Différente de la traduction littéraire dont l’objet est un texte fait œuvre, la traduction pragmatique, dans l’édition du moins, porte sur un objet complexe composé de messages linguistiques et visuels : le livre. Pour le traducteur littéraire, le texte vaut par ses contenus et sa forme, produisant ensemble l’objet esthétique à traduire. Pour le traducteur d’ouvrages pragmatiques, le texte véhicule des contenus informationnels qu’il lui appartient d’identifier et de transposer en les récrivant selon les exigences formelles définies par le commanditaire de la traduction. La réflexion traductive porte sur le message linguistique dans son découpage et sa mise en forme graphique. Support du message, l’objet livre joue un rôle dans la communication par la manière dont il présente l’information dans l’espace visuel défini par la double page. Le lecteur le saisit du regard et choisit de lire les rubriques dans l’ordre où elles s’imposent à lui. La disposition même du texte et de tout ce qui l’entoure participe du dispositif de communication et influe sur la compréhension du lecteur. Par ricochet, ce dispositif s’invite dans la réflexion traductive. Dans l’édition, le traducteur pragmatique travaille sur un objet qui réunit plusieurs systèmes de signification. Il pratique donc une forme de traduction multisémiotique.

L’édition est un secteur d’activité un peu particulier pour les traducteurs pragmatiques puisque leur spécialisation ne se confond pas avec un secteur économique caractérisé par un domaine de connaissance et une langue de spécialité. L’édition produit des livres qui abordent tous les sujets. La spécialisation ne peut se définir par une thématique unique pour laquelle il est possible de se former en complétant la formation en traduction. Perspective vertigineuse pour qui entreprend de former des traducteurs d’édition. Quels vont être les contenus de la formation ? Que vont devoir apprendre les futurs traducteurs ? Puisque leur véritable spécialisation n’est pas un domaine spécialisé dans le sens courant du terme, il vaut mieux s’arrêter sur le livre et le discours de l’édition qui sont les plus petits communs dénominateurs présents dans tous les livres du secteur pragmatique de l’édition.
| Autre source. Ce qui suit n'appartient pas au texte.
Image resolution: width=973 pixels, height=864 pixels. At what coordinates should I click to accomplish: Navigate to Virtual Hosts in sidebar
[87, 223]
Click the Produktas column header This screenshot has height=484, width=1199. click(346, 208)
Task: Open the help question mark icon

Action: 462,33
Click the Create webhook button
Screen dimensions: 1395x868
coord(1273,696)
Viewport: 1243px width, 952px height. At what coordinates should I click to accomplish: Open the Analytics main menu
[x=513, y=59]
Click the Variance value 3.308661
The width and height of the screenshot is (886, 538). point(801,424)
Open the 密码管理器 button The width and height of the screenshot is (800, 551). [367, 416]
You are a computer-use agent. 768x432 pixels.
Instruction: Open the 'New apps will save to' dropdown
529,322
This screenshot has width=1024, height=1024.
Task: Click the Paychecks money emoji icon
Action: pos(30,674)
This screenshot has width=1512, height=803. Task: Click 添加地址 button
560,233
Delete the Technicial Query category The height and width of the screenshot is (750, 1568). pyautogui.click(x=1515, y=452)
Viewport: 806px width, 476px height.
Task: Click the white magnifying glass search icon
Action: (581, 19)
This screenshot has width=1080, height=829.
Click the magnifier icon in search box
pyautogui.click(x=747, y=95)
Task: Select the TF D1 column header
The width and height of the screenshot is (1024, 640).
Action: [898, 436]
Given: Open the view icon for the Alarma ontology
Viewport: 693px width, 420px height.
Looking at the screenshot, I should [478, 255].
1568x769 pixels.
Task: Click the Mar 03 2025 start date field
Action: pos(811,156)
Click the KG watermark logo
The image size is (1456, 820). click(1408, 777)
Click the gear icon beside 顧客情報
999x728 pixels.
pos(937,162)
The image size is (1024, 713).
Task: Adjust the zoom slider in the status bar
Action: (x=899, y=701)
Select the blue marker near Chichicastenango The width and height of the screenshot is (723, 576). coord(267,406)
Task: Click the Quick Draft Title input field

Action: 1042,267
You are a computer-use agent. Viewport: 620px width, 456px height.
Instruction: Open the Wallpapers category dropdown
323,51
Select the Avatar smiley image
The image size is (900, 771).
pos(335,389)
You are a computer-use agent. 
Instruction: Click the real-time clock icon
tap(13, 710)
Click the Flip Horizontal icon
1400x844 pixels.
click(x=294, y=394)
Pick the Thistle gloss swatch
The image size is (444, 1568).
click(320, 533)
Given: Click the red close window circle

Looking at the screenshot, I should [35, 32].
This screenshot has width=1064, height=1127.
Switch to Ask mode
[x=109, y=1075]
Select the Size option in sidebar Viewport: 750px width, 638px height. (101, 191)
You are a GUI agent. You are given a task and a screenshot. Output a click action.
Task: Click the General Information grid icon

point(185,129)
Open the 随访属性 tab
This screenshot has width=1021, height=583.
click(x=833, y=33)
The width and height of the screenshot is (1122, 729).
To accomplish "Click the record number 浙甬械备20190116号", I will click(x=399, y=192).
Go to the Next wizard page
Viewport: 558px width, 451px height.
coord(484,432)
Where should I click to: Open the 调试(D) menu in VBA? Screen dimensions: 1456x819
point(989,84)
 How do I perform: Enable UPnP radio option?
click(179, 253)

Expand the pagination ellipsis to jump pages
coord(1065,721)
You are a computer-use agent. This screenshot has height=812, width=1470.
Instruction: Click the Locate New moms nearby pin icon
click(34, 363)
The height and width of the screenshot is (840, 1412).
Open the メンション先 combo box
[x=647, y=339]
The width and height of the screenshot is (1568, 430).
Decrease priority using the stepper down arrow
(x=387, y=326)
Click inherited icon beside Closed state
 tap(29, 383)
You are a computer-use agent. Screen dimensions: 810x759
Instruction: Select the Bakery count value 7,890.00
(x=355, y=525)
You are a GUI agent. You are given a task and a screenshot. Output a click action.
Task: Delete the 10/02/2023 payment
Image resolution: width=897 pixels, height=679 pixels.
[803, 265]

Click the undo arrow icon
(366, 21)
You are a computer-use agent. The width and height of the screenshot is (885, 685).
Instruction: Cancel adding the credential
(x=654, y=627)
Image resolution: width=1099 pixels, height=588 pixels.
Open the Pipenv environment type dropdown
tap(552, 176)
Les traducteurs qui collaborent à la traduction des livres caractérisés par une visée informative ou récréative accomplissent un travail un peu différent de celui de leurs collègues actifs dans les collections littéraires. Le texte maquetté, divisé en rubriques et illustré ne peut être correctement traduit sans prendre en compte les relations qui s’établissent entre ses différentes composantes. L’ensemble du dispositif graphique, ou si l’on préfère de la maquette, influence la lecture et la manière dont le lecteur construit le sens. C’est donc bel et bien le livre que l’on traduit. Le livre englobe le texte mais ne s’y réduit pas. L’action du traducteur, même si elle consiste principalement à produire un texte transmettant les mêmes contenus informatifs que le texte de départ, porte aussi sur le livre. C’est d’ailleurs, le livre qui fait l’objet des contrats de traduction.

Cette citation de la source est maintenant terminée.